Please copy every line of the records below that holds the word "Life".

> Material for this exercise
----------------------------------------

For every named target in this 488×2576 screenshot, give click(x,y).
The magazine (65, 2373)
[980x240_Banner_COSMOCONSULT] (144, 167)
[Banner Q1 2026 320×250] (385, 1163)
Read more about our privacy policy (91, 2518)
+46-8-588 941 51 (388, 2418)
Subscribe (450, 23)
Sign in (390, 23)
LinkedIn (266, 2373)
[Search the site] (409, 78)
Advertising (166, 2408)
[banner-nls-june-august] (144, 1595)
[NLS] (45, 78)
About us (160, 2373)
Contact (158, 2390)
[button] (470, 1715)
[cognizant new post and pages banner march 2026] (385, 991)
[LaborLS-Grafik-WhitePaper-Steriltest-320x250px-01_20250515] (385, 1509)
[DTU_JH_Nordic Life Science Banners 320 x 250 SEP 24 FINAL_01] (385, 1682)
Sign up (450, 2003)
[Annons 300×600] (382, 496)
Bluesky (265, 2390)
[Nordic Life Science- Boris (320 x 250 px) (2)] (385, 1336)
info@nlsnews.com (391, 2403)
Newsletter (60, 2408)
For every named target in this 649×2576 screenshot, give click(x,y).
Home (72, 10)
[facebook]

----------------------------------------

> Written response
[DTU_JH_Nordic Life Science Banners 320 x 250 SEP 24 FINAL_01] (385, 1682)
[Nordic Life Science- Boris (320 x 250 px) (2)] (385, 1336)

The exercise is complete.